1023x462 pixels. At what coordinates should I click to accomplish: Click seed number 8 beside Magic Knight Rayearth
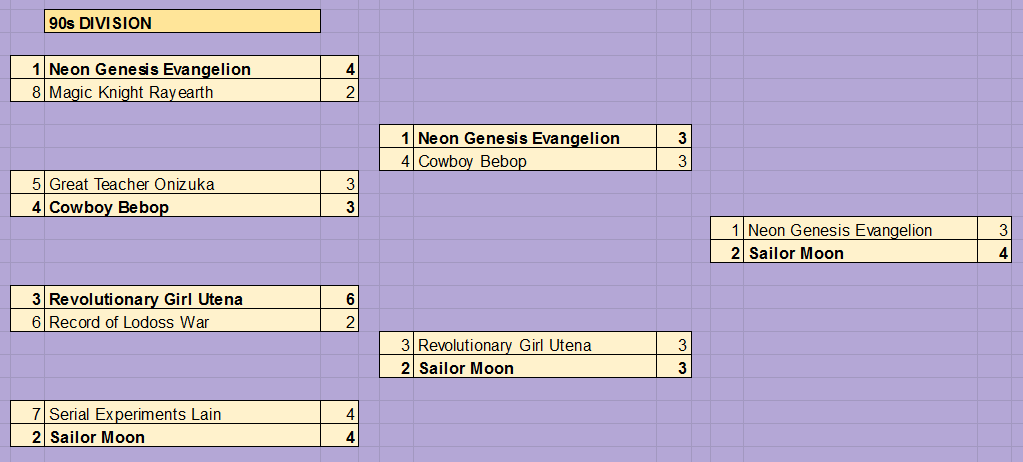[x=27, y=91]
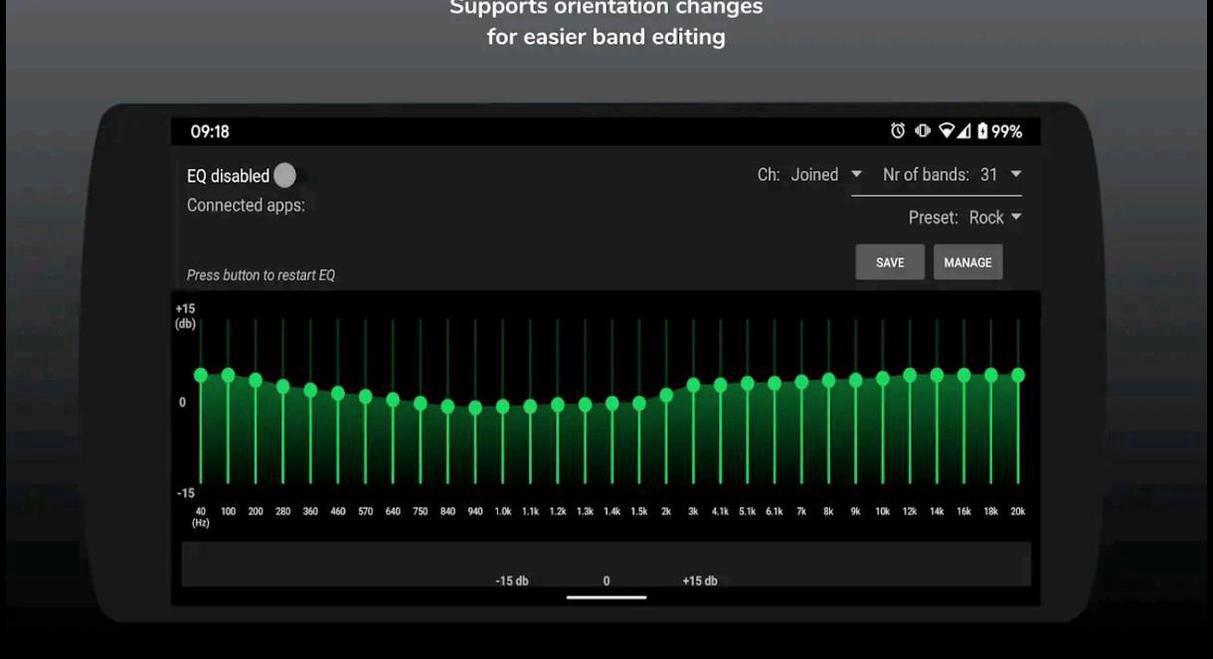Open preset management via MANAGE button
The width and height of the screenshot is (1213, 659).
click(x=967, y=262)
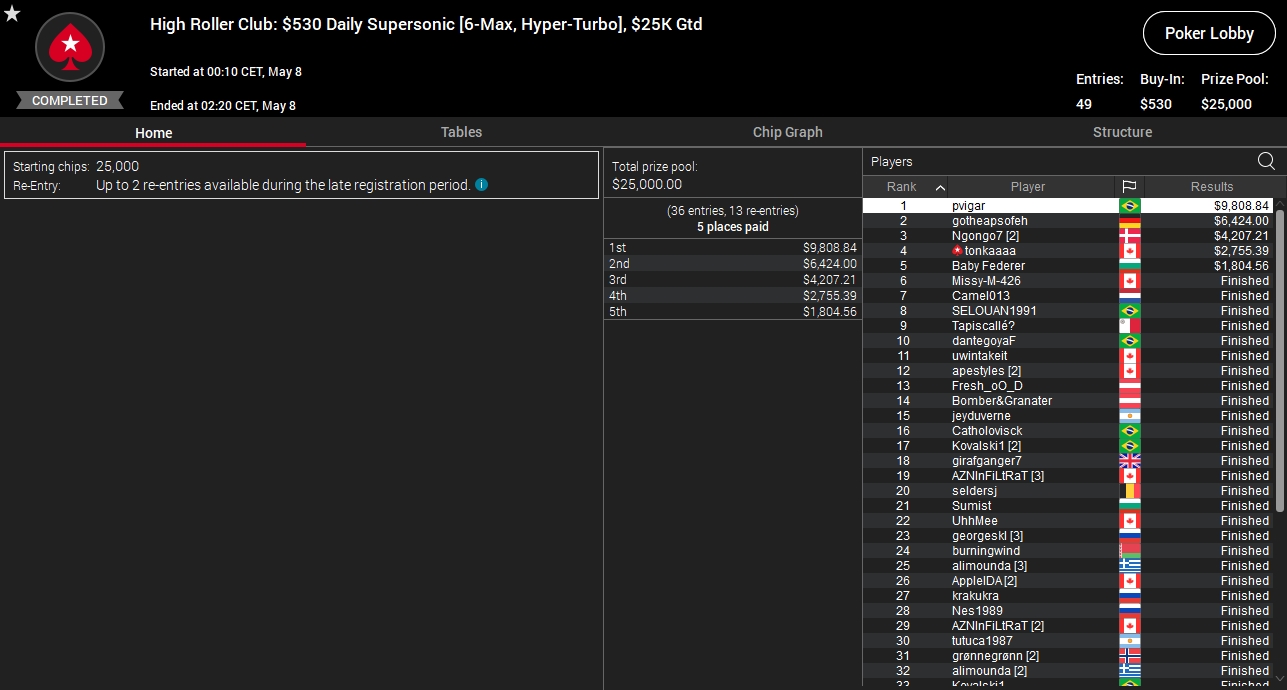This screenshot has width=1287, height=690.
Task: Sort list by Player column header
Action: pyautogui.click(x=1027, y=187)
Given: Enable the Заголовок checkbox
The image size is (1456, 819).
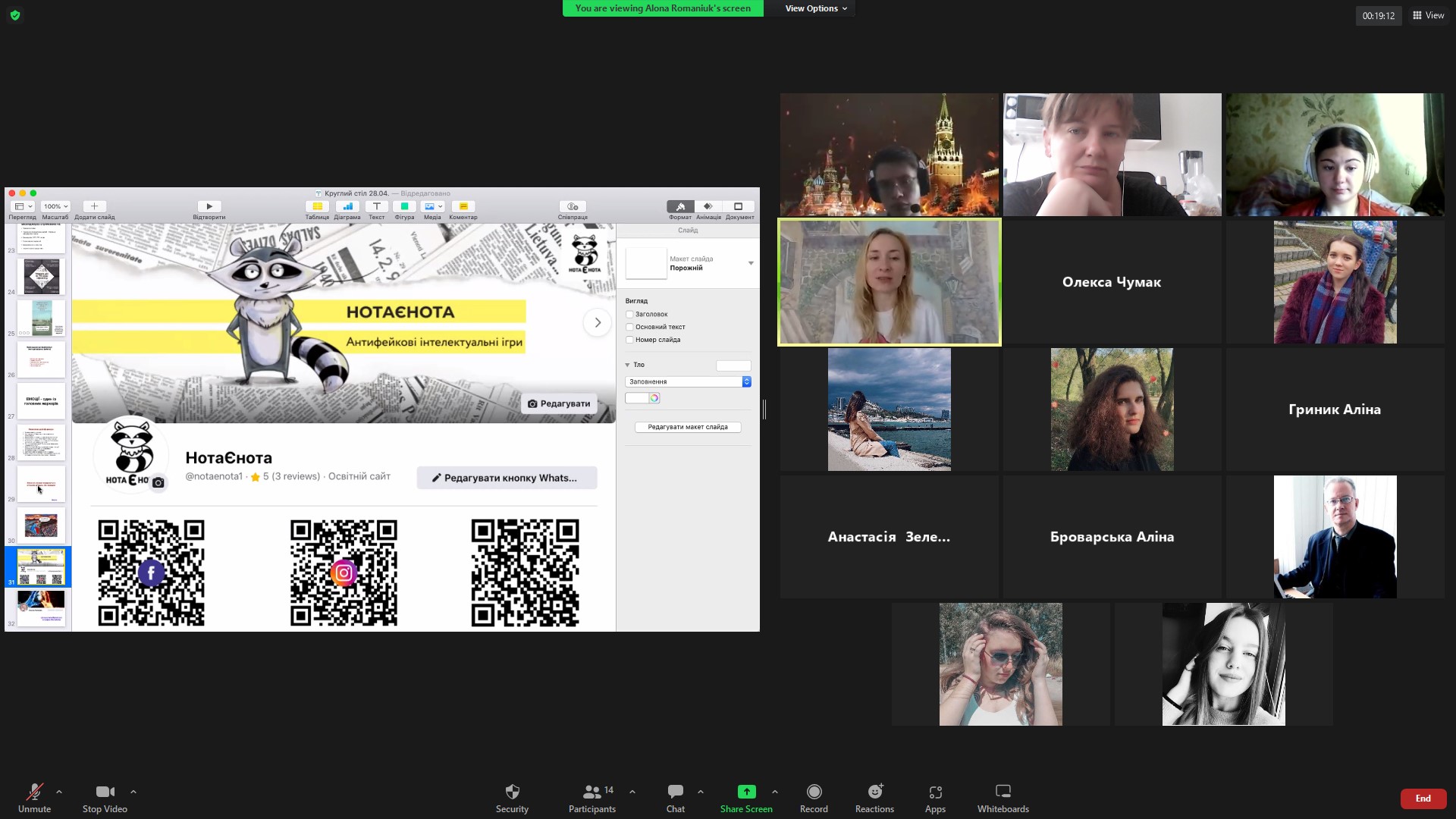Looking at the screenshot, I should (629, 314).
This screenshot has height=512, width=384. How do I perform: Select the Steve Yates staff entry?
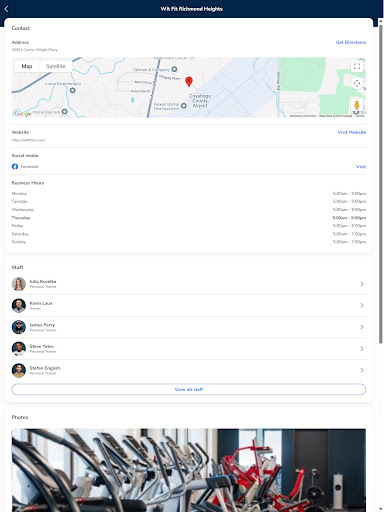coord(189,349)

...

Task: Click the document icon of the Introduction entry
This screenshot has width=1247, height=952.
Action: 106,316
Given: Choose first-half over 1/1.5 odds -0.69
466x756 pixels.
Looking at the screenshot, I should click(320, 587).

==

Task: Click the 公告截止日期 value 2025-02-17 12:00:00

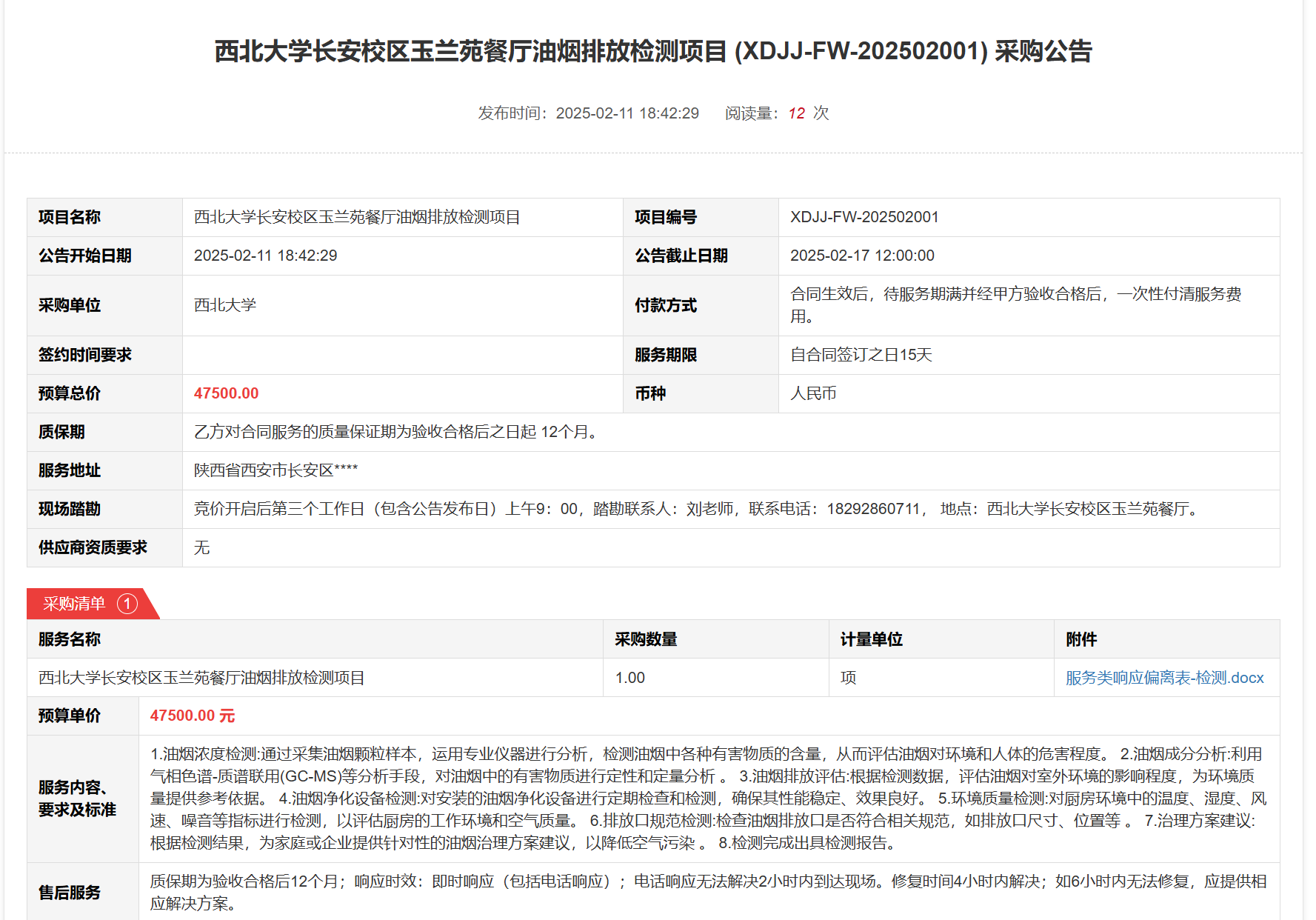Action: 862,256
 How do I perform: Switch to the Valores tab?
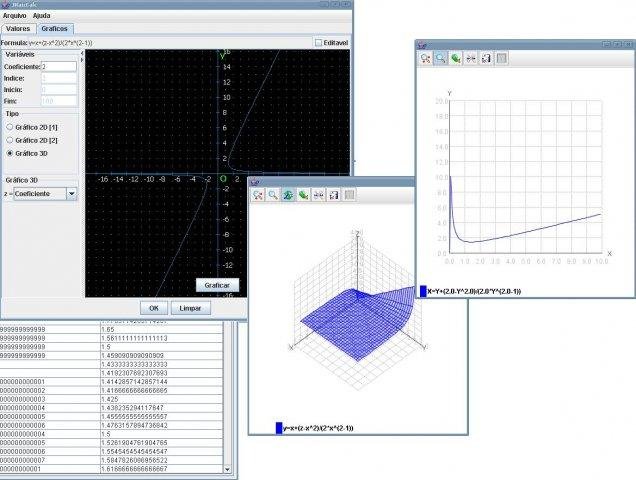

- YOUR GOAL -
In the listing above, find each line containing "Given" and copy it.

- WRITTEN REPLY -
Given: Enable the Заголовок checkbox
Given: Choose first-half over 1/1.5 odds -0.69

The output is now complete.